Among the many heinous duties Willenberg had to perform, he shaved the heads of the Jews coming into the death camp. They were stripped naked, shorn of their hair, then marched to the gas chambers.

Willenberg told of a teenage girl he was shaving. She sat there naked, shivering from the winter cold and fear. The girl had just received her high school diploma. She asked him if the gas took long. She knew what was coming. Then the girl was led away on what the Nazis called the Pathway to Heaven, the path to the gas chambers. The girl's name, preserved in Willenberg's memory for the rest of his life, was Ruth Dorfman. His memory was her only legacy.

I saw another documentary where a warehouse in Auschwitz held 7 tons of human hair that had been cut from victims in that death camp. The Nazis used it, among other purposes, to make cloth and to insulate their U-boats. For some reason, of all the numbers I had ever heard related to the Holocaust , that one hit me the hardest. I stopped watching and just wept.

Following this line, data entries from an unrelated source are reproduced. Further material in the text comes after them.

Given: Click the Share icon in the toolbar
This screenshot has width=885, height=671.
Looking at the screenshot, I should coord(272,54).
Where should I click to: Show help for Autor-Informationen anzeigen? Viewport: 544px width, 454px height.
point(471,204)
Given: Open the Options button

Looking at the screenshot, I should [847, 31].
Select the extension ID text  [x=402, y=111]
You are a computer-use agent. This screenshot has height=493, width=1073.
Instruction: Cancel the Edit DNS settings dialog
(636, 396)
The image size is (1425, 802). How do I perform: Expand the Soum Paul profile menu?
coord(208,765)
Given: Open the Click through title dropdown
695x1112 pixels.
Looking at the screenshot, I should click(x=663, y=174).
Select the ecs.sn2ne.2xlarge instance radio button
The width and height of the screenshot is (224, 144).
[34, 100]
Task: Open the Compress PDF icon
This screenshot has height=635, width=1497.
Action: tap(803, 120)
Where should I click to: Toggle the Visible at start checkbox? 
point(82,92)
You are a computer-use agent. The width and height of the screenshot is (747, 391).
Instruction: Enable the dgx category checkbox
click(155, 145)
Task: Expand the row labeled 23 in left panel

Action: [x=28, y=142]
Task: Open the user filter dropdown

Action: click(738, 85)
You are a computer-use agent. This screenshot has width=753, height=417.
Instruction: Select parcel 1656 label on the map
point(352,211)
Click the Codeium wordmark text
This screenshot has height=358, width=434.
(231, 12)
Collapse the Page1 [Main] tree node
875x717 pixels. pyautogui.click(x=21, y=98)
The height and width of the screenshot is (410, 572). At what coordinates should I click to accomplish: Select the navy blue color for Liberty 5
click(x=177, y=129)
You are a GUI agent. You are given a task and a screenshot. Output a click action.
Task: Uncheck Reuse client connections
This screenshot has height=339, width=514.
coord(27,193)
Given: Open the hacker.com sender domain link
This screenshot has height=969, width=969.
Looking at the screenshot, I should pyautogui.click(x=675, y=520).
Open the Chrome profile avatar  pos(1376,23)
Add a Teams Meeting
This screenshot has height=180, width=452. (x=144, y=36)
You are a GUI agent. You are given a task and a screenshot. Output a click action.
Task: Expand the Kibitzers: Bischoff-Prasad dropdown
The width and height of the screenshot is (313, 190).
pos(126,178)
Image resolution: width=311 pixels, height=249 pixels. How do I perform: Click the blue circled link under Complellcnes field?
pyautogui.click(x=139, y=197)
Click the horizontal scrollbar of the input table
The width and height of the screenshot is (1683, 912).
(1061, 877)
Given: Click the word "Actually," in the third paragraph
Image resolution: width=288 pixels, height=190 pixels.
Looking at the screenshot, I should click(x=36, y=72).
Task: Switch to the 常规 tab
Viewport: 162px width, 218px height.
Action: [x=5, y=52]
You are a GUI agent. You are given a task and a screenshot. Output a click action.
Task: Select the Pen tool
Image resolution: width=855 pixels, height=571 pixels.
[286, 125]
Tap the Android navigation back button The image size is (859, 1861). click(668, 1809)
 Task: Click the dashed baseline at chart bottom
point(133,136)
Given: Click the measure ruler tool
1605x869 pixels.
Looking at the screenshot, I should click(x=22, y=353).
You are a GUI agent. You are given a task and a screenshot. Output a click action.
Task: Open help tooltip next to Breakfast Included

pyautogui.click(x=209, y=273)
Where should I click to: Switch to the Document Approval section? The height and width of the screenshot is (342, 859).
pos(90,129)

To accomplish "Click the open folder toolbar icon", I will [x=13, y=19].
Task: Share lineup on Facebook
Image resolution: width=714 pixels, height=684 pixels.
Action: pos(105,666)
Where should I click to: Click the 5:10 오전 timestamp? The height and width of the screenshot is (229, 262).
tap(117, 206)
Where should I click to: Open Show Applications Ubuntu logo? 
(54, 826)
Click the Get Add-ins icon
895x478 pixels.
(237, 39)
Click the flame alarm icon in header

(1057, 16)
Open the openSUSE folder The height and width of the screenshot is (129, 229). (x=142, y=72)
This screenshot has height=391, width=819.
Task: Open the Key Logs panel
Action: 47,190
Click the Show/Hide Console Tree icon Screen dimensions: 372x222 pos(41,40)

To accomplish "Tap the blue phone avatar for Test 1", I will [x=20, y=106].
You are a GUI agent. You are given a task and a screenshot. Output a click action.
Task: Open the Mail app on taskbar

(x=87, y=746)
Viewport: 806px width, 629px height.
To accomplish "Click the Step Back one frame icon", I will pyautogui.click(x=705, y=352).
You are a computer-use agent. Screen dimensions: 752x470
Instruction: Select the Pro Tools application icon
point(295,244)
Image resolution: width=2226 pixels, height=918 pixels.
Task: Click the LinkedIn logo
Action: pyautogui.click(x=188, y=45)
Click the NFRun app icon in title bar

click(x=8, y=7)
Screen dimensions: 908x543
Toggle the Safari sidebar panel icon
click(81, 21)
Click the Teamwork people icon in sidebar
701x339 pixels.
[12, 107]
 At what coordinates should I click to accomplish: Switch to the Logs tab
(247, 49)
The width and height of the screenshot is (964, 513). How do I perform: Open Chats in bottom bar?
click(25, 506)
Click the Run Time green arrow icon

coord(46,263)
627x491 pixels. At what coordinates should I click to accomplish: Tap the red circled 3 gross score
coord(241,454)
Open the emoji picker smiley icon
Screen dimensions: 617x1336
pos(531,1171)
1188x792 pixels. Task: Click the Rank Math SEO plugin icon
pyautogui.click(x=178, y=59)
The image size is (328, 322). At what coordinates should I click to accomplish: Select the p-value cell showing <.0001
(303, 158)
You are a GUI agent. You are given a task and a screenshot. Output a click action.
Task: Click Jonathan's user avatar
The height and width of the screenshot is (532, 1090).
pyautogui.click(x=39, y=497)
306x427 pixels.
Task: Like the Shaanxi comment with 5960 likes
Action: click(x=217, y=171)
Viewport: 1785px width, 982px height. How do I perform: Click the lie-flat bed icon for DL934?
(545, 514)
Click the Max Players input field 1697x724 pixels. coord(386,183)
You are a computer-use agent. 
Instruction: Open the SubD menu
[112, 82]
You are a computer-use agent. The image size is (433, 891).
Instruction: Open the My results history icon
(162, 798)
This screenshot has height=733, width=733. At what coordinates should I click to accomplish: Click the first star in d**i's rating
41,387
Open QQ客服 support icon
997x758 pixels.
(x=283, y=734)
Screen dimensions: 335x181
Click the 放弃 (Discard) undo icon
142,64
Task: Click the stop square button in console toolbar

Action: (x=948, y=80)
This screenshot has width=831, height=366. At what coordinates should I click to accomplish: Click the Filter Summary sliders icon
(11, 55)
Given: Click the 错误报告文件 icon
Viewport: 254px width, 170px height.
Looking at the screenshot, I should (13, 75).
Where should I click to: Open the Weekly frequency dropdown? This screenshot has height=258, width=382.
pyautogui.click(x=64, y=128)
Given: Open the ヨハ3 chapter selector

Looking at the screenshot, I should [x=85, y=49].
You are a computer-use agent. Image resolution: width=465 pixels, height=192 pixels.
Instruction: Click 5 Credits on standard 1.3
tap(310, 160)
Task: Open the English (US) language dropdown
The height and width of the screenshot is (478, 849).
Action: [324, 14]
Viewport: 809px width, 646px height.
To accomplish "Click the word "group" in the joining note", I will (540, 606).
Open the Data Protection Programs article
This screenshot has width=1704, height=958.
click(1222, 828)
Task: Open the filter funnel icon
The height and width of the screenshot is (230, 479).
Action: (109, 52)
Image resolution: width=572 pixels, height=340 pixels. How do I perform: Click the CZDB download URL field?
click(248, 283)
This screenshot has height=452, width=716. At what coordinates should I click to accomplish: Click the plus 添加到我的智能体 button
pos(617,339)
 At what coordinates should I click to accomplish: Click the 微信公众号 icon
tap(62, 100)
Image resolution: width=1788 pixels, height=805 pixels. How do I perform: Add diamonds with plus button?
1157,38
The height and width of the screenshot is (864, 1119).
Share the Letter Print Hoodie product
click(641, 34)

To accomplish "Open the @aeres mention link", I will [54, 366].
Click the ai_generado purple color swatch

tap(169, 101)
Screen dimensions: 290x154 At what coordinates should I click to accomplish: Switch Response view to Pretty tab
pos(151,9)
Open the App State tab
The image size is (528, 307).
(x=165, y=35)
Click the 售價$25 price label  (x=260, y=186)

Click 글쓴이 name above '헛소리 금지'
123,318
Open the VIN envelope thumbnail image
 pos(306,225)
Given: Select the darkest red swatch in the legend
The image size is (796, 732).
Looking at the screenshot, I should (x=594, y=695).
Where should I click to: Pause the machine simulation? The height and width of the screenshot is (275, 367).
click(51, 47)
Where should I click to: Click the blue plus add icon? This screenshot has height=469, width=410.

As I write this, I am looking at a candle I picked up at the Holocaust Remembrance. It bears the name of Eugenie Friedmann. She was born Aug. 21, 1933, in Moravska Ostrava, which would have been in Czechoslovakia during World War II . She died in Treblinka on Oct. 8, 1942, one of at least 6 million Jews murdered in the Holocaust. She was 9 years old, just a little girl. Rabbi Steven Jacobs told us during the remembrance ceremony that about 1.5 million of the victims were children under the age of 18, murdered for no reason other than unbounded hatred.

Do not ever wonder why I so often write about the dangers of extremism. This is why. Don't ever permit yourself to think that it could not happen here, or it could not happen again. Hate is prevalent in our culture as it is in many, and another genocide will occur if we permit it. Do not hate. Do not permit hate to rule our world. Do not permit hate to rule your mind.